Sometimes I get so blitzed with insomnia that I don’t have the energy to be anxious about not sleeping. And then I seem to sleep fine the following night. I guess sleep is one of those things that just happens when you’re not trying to make it happen.
hiker
✓ ClientHi jk3775, I am a 73 year-old man with no kids, so I can understand if you dismiss what I am about to say. But it sounds like you are dealing not with specific postpartum depression, but rather yet another example of sleep anxiety, which most of us can relate to.
No doubt you have a specific, present trigger toward awakening, i.e. baby cries and needs your help. But it sounds like this has morphed into a bigger problem. It’s not just baby is crying; I wake up and help; then go back to sleep; baby cries; I wake up and help….etc. —-but rather the anticipating the next time is keeping you awake in the interim. Even when you know you don’t have to get up next time because dad will be handling it.
Not sure I’ve got every detail right here, but I do recall reading about experiments with Buddhist monks with a researcher at the University of…Wisconsin? They were subjected to interruptions of some sort, I think even mild electric shocks. A second group of well, non-monks who had not adopted the practice of focusing on the present moment went through the same process. The second group showed more signs of ongoing anxiety, e.g. increased blood pressure than the monks.
Sorry if I’m not getting every detail right here, but the upshot is the monks were able to recover from the adverse stimulus more quickly. They were able to focus on the post-shock time, moment by moment, without apparently worrying about the next shock, whether that would be coming minutes or hours from now.
Wonderful, if only we could achieve this kind of serenity, right? But maybe to a degree at least? So that yes, baby may well wake you up again later in the night, but in this present moment all is quiet. Whether you call it mindfulness meditation, or exploring how our thoughts can intrude on our present as Martin does in his course….I think it does come down to living in the present moment, or at least giving it our best shot. Alternative: bracing for what might happen in the future, or ruminating about the past.
And no, I have not achieved total serenity by a long shot. Definitely easier said than done.
I hope you will read other posts and check out Martin’s podcasts etc. for other ideas also.
hiker
✓ ClientHi rvlad89, I can relate to your situation. It is one thing to understand how to deal with insomnia logically, but quite another emotionally. The anxiety just barrels on through: as you put it, the amygdala seems to have a different opinion regardless of our intellectual understanding of the issue.
I wish I had a magic solution, but I don’t think there is any solution, in the sense like you can solve the problem of a glass tipping off the edge of a table by placing it closer to the center of the table. My best approach, when I remember, is to just observe whatever is happening, like how anxious I am getting about whether I will sleep better tonight…hopefully, without diving into the anxiety and swimming in it.

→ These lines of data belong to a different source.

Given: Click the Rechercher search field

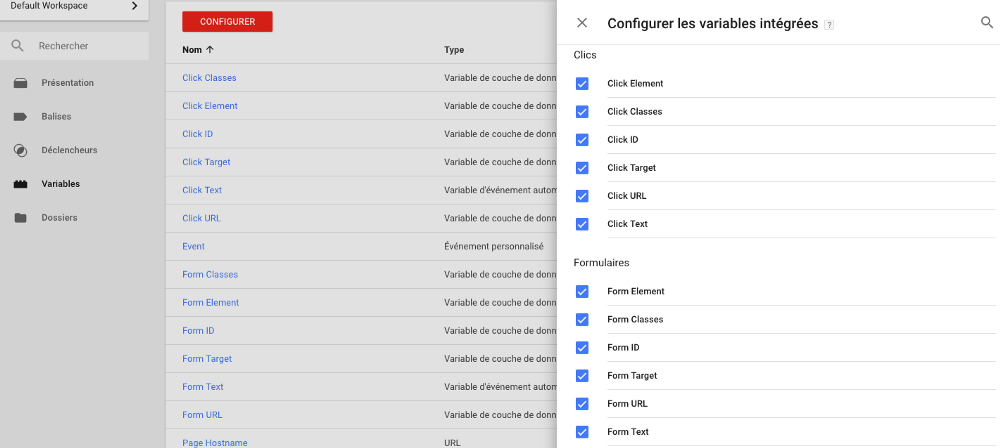Looking at the screenshot, I should coord(75,46).
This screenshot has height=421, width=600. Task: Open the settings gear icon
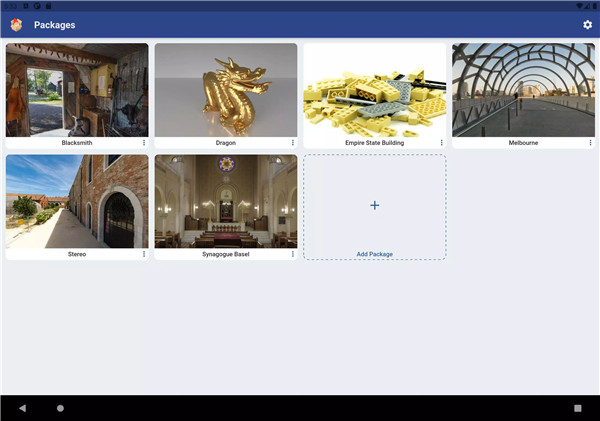click(587, 24)
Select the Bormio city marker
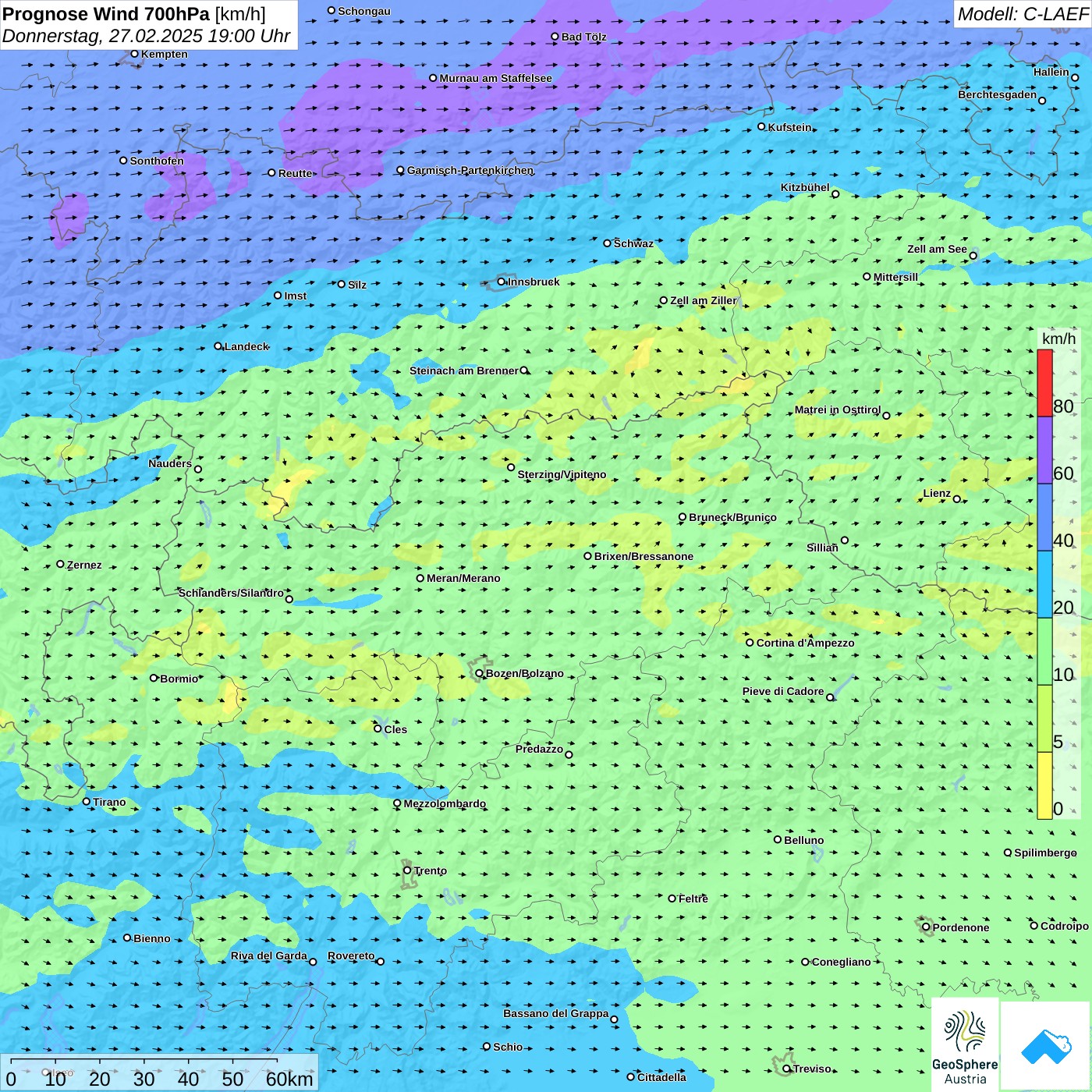 point(154,678)
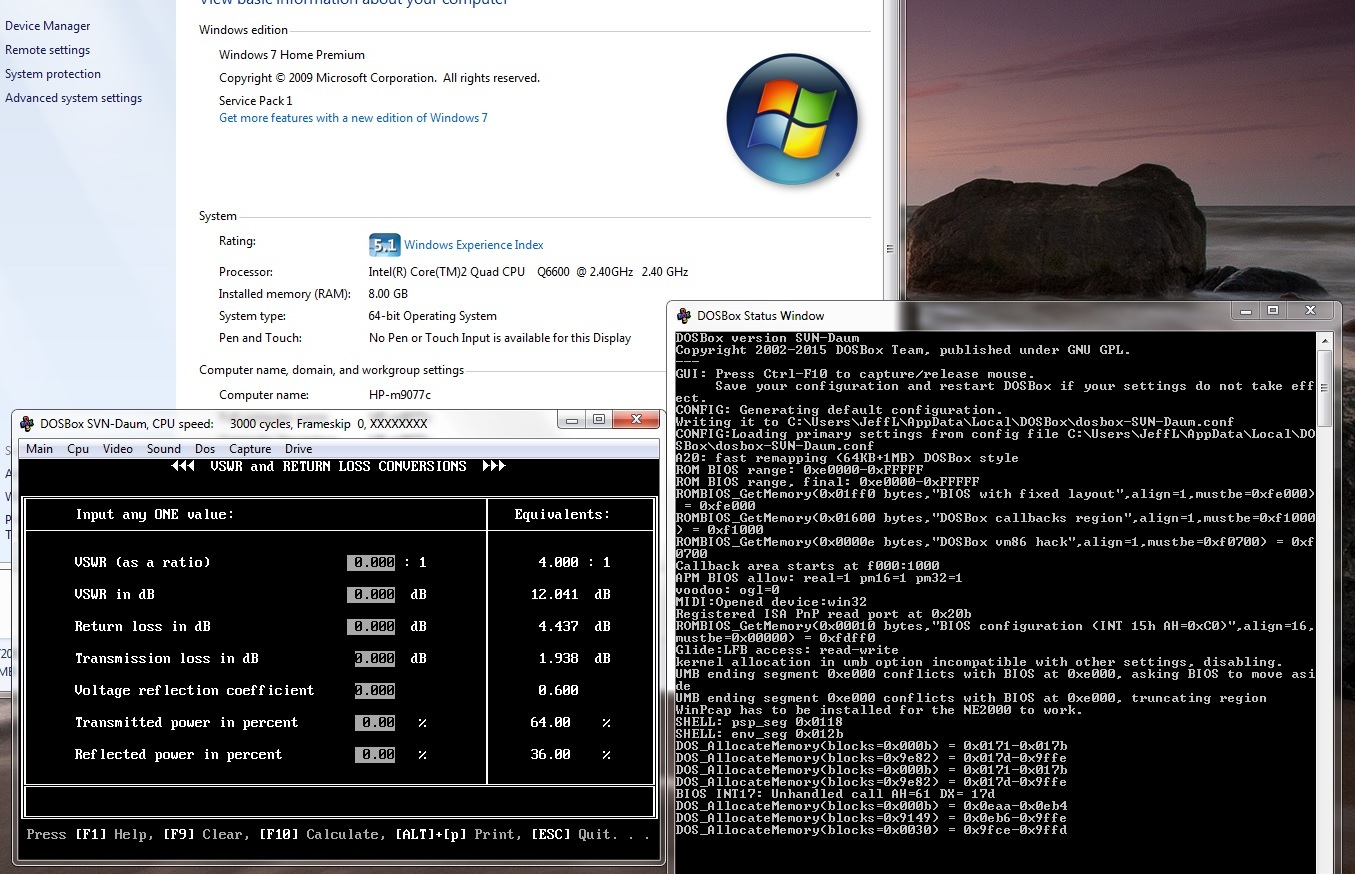Open the Cpu menu
The width and height of the screenshot is (1355, 874).
[78, 449]
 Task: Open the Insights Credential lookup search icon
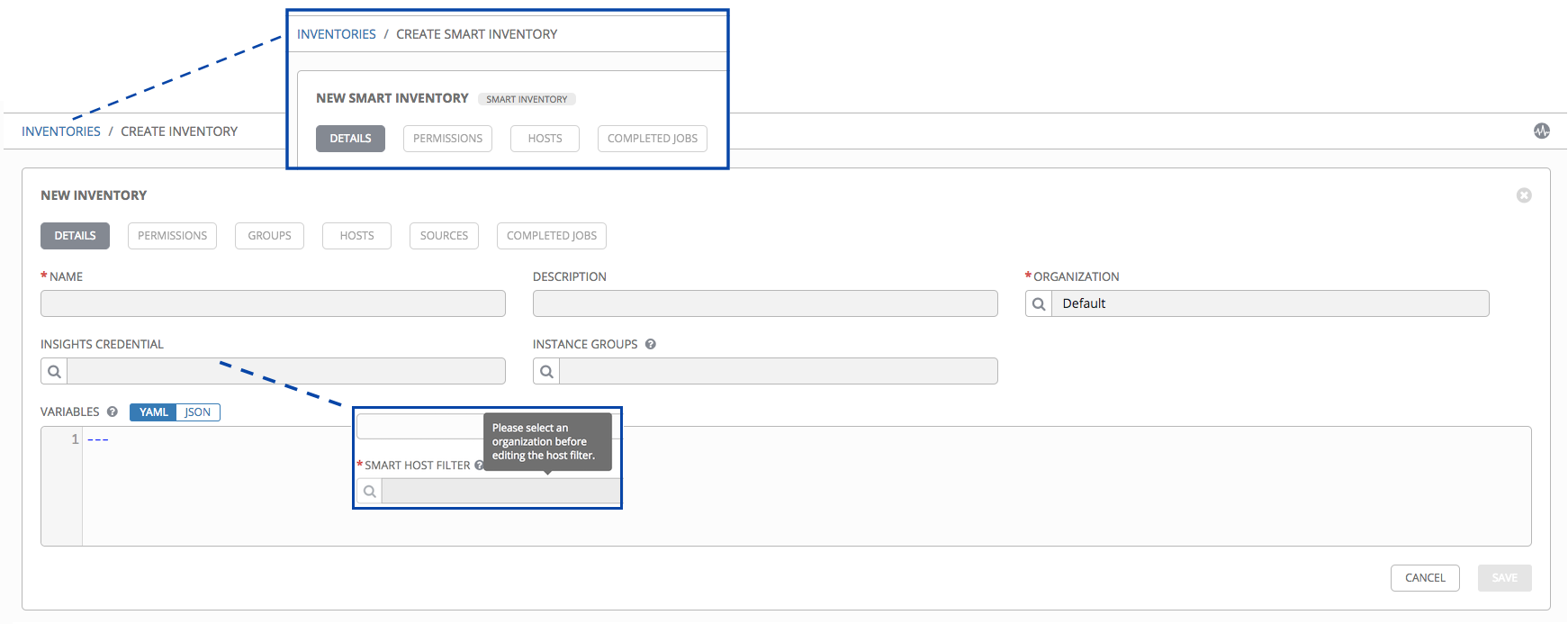pyautogui.click(x=54, y=371)
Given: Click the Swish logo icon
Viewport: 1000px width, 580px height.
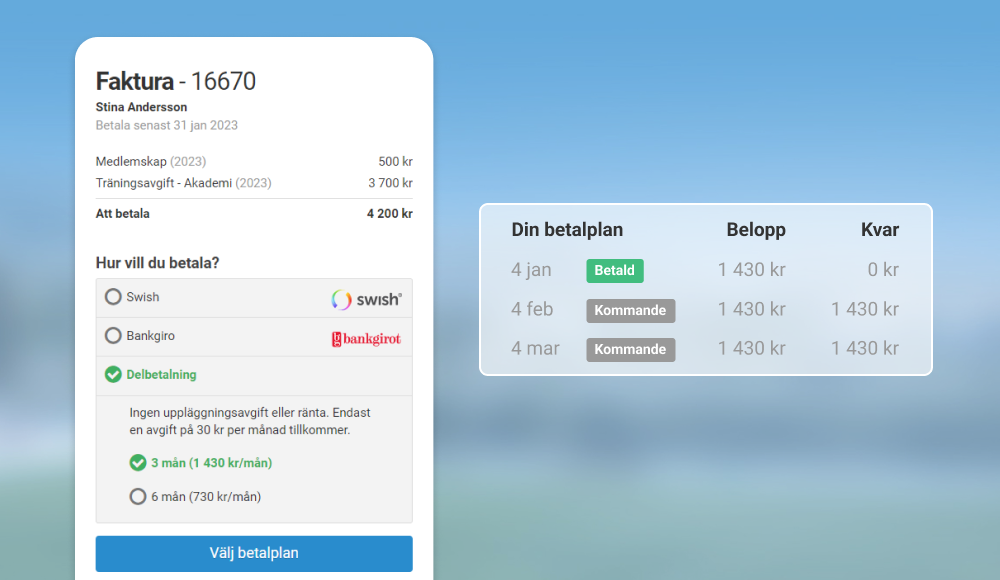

Side point: On tiredness, there is a difference, as I’m sure you know, between being tired and being sleepy. After a bad night, I am tired but not necessarily sleepy. I never even attempt a short nap if I’m not sleepy.
I have actually had poor sleep the last few nights. Right now, I’m at the point of recalling that this isn’t my first rodeo; I’d like to sleep better tonight; I can’t control whether I do; and whatever happens, happens. That might sound passive, but I think that’s what all this boils down to.